The first book of the year is Biggest Elvis by P.F. Kluge. I bought this at a used book store a couple of years ago at one end or another of a long trip, and it never quite managed to get read. Given that it's about a trio of Elvis impersonators, how did that manage to happen? The conceit is actually the thing that's the most fun: the book shifts around between POVs, many of them belonging to the three Elvises, whose act chronicles the rise and fall of the King. There's Baby Elvis, who sings the earliest stuff; Dude Elvis, the jaded movie star; and Biggest Elvis, the culimination. Baby Elvis and Dude Elvis are brothers born in West Virginia and raised in Guam; Biggest Elvis is a washed-up English professor named Ward Wiggins, and somehow their act becomes this happening at a come-and-go club in Olangapo, the Philippines.

To be truly honest, I'm not sure how to approach most of what I read about the Philippines and the Pacific here. Obviously colonialism and the American military were a huge feature, and Kluge paints a very vivid picture of how the presence of an American military base affects the island. The book... hmm. It doesn't seem to have much focus, plot-wise: it meanders throughout, and the fourth and fifth act kind of spiralled out of control, despite having some heart-wrenching situations with very sympathetic characters. We hear a lot about (and from) the Filipina women, and how they survive and suffer and support each other (or don't). We hear a lot about contract workers, and how they're perceived and treated.

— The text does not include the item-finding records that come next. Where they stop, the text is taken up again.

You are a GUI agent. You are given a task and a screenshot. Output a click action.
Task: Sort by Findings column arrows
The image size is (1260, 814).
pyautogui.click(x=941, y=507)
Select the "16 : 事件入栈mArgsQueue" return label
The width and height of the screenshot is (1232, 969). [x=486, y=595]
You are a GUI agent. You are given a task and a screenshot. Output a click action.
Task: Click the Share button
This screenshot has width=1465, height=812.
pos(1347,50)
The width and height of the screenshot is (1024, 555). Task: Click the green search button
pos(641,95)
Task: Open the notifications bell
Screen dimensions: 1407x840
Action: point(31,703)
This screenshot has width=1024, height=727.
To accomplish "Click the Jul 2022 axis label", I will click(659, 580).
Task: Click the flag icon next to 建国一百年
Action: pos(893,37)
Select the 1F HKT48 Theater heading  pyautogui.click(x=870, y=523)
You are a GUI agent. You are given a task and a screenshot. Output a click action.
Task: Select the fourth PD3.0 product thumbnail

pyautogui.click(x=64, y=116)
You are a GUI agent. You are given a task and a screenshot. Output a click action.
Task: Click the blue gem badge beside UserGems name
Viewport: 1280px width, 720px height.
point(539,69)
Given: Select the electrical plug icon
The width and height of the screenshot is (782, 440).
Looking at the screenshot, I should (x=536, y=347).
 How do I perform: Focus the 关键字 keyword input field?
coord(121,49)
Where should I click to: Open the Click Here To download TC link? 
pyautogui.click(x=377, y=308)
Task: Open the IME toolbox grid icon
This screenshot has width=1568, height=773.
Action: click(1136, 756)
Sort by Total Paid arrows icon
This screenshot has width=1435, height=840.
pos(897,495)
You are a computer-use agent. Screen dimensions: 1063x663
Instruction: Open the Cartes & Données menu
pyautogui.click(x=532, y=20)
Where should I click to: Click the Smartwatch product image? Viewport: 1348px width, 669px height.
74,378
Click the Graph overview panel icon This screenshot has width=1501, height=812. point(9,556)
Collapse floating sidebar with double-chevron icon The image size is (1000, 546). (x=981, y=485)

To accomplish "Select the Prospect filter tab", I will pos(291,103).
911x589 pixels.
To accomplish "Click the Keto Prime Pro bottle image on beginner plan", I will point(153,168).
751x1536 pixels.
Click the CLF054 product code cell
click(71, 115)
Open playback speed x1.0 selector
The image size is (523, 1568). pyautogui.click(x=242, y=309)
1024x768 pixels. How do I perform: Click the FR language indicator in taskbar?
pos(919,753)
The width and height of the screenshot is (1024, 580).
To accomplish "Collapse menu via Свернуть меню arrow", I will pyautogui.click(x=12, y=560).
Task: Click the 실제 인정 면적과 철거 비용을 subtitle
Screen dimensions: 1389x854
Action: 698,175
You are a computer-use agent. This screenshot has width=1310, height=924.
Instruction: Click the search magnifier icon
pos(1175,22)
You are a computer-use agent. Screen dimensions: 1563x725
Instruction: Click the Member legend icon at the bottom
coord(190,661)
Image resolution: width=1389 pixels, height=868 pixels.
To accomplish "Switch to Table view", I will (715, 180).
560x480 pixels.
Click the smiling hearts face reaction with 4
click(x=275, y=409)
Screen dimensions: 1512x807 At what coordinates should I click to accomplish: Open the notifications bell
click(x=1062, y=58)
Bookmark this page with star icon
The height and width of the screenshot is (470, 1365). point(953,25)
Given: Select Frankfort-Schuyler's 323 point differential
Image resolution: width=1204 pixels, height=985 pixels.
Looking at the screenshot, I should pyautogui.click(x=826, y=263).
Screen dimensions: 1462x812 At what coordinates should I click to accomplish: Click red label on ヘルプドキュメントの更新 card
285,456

One of the POVs is a Catholic priest, who's an interesting, complicated guy. I wish I could offer actual intelligent commentary, but truly, I don't feel like I'm even close to leaving the "listen until you have something to add" point, and I have a lot more listening to do. It's a book that takes on a lot of problematic perspectives and events, and I don't have the history to know more than that I'm unsettled.

(Really, though, the book's problem as a book is that it's all over the place. I do know that much. I was definitely invested in the characters, though, so it had that going for it.)

Next up is 1491: New Revelations of the Americas Before Columbus, which I also imagine won't be a clearcut topic. I started it on the train this morning, though, and it seems very conscientious of the complexity of what it's attempting. We'll see!